■ **Your assignment**: Go through the listing below and output exactly the line with "Task: Enable Build for MvcMovieWithLogin", the line with "Given: Click the speaker output level bar", and each line between; omit the rest.

*** Opening Excerpted data ***

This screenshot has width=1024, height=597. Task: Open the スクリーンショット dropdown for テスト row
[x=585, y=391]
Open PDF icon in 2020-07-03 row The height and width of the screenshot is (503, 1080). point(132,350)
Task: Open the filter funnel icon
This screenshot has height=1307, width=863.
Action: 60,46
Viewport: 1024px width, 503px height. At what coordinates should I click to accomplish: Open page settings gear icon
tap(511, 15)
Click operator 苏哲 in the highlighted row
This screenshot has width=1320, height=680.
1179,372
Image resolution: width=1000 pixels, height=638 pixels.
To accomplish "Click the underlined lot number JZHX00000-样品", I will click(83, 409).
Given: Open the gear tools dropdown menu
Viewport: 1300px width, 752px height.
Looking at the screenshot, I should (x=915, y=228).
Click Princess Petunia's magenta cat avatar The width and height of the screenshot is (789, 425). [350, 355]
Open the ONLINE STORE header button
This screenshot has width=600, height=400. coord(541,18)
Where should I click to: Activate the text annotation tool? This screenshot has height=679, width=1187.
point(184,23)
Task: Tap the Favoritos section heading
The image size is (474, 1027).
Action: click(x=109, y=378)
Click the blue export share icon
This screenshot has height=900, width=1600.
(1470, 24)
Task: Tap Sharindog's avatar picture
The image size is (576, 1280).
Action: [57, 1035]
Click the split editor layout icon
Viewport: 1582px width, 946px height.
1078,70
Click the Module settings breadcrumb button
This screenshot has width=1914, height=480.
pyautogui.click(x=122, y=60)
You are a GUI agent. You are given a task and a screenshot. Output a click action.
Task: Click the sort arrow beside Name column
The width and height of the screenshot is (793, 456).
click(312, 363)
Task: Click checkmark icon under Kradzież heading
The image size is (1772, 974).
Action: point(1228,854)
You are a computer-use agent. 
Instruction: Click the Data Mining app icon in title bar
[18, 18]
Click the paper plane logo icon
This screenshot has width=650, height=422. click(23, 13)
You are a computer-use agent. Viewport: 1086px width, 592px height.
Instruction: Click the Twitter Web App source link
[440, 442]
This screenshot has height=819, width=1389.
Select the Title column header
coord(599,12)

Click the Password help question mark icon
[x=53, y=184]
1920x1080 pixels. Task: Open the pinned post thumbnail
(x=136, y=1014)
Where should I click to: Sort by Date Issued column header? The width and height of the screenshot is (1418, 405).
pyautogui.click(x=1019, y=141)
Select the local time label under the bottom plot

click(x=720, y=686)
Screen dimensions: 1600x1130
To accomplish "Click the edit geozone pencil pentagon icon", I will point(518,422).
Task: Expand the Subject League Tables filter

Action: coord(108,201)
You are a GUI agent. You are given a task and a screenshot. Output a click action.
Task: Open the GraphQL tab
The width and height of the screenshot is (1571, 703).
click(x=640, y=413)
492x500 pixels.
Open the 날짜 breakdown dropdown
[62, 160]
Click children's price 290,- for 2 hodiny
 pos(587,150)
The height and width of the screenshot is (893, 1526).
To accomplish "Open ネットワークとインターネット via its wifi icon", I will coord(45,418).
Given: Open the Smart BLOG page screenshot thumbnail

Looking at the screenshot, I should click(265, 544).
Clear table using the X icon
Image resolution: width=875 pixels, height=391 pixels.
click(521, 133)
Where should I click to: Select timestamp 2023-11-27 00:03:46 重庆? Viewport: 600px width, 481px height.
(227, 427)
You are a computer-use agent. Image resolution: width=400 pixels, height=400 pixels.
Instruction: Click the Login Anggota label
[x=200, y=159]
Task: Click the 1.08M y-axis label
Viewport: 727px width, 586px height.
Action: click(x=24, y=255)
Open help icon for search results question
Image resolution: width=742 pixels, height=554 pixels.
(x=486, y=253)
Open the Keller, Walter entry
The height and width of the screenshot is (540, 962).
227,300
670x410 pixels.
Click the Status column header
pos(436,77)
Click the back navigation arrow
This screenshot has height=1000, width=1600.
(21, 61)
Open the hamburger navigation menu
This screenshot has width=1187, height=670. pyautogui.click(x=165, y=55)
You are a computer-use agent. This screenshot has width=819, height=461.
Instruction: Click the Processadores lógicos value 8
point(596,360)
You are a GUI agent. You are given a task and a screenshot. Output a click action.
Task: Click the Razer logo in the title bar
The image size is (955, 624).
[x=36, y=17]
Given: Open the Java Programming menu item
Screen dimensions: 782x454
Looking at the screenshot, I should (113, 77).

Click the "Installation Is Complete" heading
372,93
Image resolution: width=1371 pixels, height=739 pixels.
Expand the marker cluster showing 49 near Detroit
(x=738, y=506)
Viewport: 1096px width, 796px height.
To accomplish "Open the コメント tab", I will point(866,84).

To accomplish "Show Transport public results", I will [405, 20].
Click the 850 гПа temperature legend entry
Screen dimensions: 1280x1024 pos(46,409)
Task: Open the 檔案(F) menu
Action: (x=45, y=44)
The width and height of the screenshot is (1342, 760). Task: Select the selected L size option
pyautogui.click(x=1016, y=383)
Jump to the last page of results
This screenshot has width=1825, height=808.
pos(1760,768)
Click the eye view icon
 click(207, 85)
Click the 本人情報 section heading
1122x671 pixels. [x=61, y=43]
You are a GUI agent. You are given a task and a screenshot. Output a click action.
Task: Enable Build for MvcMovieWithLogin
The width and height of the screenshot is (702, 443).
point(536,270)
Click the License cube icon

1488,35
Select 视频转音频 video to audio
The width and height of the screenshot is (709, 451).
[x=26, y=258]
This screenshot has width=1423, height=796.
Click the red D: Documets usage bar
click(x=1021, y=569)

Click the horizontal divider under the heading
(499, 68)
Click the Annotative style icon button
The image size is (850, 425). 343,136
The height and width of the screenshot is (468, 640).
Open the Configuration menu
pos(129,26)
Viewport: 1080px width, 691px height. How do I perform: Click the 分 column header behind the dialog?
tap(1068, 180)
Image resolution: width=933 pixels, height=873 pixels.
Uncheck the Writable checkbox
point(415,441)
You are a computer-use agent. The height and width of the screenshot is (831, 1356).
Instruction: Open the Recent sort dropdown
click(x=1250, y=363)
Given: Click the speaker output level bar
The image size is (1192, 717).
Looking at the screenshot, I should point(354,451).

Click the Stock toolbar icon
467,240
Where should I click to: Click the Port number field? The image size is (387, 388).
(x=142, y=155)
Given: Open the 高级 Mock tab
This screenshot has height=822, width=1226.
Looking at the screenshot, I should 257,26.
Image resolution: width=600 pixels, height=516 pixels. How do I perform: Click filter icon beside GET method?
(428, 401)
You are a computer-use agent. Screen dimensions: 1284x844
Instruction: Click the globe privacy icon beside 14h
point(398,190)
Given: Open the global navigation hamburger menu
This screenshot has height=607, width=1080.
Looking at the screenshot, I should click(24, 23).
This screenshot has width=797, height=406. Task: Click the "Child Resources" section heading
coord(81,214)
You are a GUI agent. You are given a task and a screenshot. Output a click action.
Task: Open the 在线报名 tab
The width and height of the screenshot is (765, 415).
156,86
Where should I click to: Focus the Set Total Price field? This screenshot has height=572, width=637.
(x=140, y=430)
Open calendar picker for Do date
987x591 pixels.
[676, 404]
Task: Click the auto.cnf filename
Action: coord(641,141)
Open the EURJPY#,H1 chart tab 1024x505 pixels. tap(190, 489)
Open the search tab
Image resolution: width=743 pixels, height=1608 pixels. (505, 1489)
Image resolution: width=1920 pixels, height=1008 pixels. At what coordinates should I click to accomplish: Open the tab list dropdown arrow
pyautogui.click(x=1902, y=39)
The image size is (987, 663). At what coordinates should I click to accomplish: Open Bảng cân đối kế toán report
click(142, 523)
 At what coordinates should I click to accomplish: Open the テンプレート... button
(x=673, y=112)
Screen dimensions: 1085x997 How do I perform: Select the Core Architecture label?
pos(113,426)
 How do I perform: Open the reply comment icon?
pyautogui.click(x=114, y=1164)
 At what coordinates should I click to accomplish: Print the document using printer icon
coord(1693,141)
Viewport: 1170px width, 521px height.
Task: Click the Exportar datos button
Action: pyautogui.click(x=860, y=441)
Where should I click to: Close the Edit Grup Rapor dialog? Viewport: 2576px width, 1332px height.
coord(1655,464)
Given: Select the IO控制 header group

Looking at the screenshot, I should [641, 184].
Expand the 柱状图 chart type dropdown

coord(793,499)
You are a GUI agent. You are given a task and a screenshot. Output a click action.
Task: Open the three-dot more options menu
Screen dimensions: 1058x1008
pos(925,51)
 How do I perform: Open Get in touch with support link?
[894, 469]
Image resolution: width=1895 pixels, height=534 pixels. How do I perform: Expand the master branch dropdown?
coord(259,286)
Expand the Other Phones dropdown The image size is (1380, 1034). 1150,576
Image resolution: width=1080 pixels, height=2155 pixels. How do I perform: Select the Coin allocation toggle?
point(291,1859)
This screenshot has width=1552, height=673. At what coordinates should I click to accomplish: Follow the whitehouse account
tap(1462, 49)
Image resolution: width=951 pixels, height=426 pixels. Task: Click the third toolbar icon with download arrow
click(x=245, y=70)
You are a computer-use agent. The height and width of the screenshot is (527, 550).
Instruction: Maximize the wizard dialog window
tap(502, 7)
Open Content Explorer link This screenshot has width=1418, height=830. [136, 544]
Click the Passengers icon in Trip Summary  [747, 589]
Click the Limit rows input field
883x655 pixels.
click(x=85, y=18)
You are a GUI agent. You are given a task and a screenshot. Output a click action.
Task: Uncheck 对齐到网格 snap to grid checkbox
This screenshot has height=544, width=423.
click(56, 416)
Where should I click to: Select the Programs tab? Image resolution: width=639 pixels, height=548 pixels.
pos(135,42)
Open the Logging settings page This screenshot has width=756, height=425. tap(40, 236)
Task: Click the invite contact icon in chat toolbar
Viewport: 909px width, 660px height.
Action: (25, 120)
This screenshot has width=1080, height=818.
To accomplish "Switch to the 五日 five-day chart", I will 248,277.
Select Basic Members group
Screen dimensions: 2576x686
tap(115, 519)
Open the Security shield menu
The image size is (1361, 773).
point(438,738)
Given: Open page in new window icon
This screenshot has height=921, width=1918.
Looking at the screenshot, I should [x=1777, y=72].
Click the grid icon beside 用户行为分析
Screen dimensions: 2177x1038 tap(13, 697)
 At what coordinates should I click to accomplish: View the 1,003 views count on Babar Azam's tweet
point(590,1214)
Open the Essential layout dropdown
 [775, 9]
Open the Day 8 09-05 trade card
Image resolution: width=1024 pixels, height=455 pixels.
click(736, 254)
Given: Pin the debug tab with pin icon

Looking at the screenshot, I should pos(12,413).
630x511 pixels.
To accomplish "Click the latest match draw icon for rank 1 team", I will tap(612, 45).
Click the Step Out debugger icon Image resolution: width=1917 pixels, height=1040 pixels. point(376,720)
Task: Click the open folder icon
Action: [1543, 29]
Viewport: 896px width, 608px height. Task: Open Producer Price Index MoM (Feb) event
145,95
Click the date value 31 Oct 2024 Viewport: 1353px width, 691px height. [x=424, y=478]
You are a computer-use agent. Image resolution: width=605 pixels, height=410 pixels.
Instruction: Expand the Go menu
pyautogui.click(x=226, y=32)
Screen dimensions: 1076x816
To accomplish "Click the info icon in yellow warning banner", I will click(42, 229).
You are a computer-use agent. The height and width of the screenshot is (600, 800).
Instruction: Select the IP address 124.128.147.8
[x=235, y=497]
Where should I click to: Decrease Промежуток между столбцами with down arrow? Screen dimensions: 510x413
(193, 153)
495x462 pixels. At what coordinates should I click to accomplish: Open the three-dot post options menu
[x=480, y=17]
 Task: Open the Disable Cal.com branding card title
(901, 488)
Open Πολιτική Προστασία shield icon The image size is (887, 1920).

*** Closing Excerpted data ***

■ **Your response**:
Task: Enable Build for MvcMovieWithLogin
The width and height of the screenshot is (702, 443).
point(536,270)
Click the License cube icon

1488,35
Select 视频转音频 video to audio
The width and height of the screenshot is (709, 451).
[x=26, y=258]
This screenshot has width=1423, height=796.
Click the red D: Documets usage bar
click(x=1021, y=569)

Click the horizontal divider under the heading
(499, 68)
Click the Annotative style icon button
The image size is (850, 425). 343,136
The height and width of the screenshot is (468, 640).
Open the Configuration menu
pos(129,26)
Viewport: 1080px width, 691px height. How do I perform: Click the 分 column header behind the dialog?
tap(1068, 180)
Image resolution: width=933 pixels, height=873 pixels.
Uncheck the Writable checkbox
point(415,441)
You are a computer-use agent. The height and width of the screenshot is (831, 1356).
Instruction: Open the Recent sort dropdown
click(x=1250, y=363)
Given: Click the speaker output level bar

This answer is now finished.